The 2019 Amendment Act of the Arbitration and Conciliation Act, 1996, aimed to make India a hub of domestic and international arbitration. Nonetheless, it failed to address the issue regarding regulation of TPF in India’s international Commercial Arbitration proceedings. The authors of this paper recommend the following features for the regulatory framework for TPF.

1. Explicit provision in the Arbitration and Conciliation Act, 1996- The Arbitration and Conciliation Act is the primary act in India which lays down rules and regulation for arbitration within the Indian jurisdiction. In this act and explicit provision must be inserted regarding the validity of third-party agreement and compliance of the same. This would help in expanding the public policy objective of “access to justice”.

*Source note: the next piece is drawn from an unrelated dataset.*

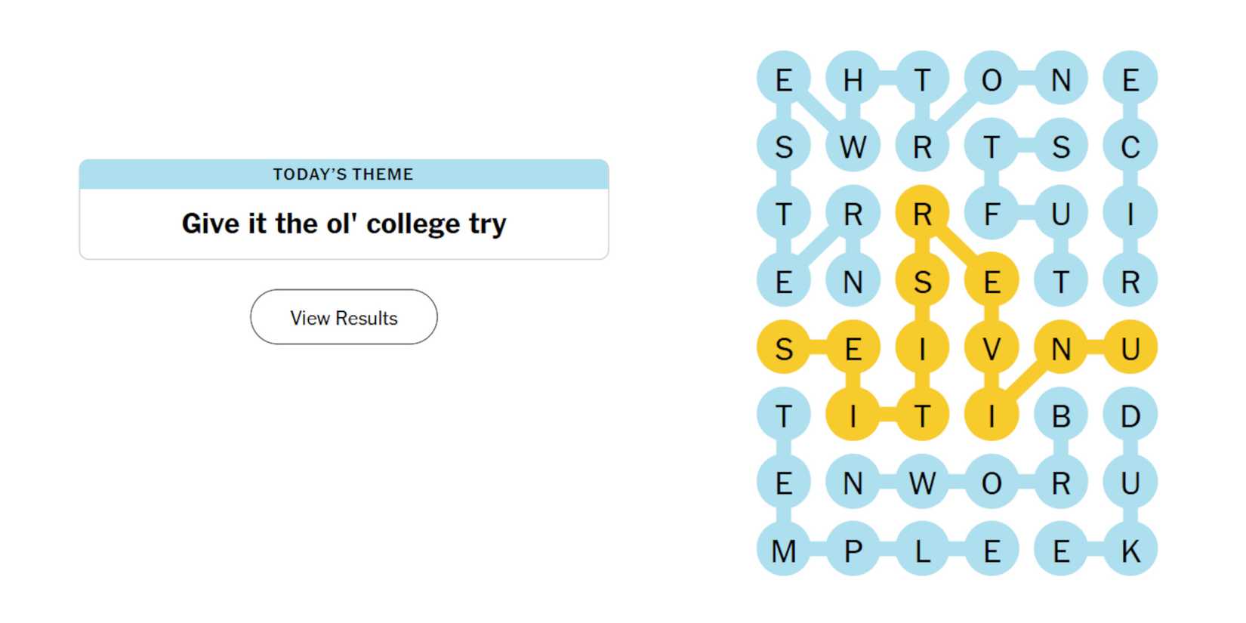Click the View Results button
The image size is (1246, 623).
tap(343, 317)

2. Mandate Disclosure of third-party agreements- The Indian jurisdiction should amend the confidentiality clause and make it an exception for disclosing third-party agreements to the opposite party and the arbitrator. Further, the arbitrator must be vested with the discretionary power to order disclosure of the funding agreements.

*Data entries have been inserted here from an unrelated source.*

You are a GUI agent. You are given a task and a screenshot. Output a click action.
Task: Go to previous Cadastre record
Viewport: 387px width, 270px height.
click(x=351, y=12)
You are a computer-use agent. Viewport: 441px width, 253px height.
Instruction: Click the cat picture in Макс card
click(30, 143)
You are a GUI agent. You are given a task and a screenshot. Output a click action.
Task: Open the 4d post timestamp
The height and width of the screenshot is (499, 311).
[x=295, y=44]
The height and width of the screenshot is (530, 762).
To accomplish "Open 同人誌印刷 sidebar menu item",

3. Define third-party funding- A uniform definition must be taken for third-party agreement. The two alternatives are either it can adopt a specific definition as provided under the US Transatlantic trade and Investment Partnership negotiations. Otherwise can go along the lines of Principle 6 of the IBS Guidelines where it can be incorporated in the act or every arbitral institution can be given the discretion to make their own definition.

CONCLUDING REMARKS

To sum it up, the paper has viewed the concept of TPF with variety of lenses. Starting from the roots of the concept and it being criminalized by the common law jurisdictions. Further, saw the shift of perspective of the global view regarding the doctrine and the removal of criminal and tortious liability by majority of the jurisdictions.

Moreover, it reflected upon the modern-day regulatory framework adopted after legalizing TPF in their respective countries. Continuing the study of India’s stance, it analyzed the status of TPF in India both through legislative as well as judicial approach. Further, the need of making a set legislation in India for TPF was reflected upon. The TPF is essential for India to fulfill its public policy objective of access to justice for all. The work has started towards making a regulatory framework, however it has a lot to cover to establish a smooth arbitration process involving third-party arbitration.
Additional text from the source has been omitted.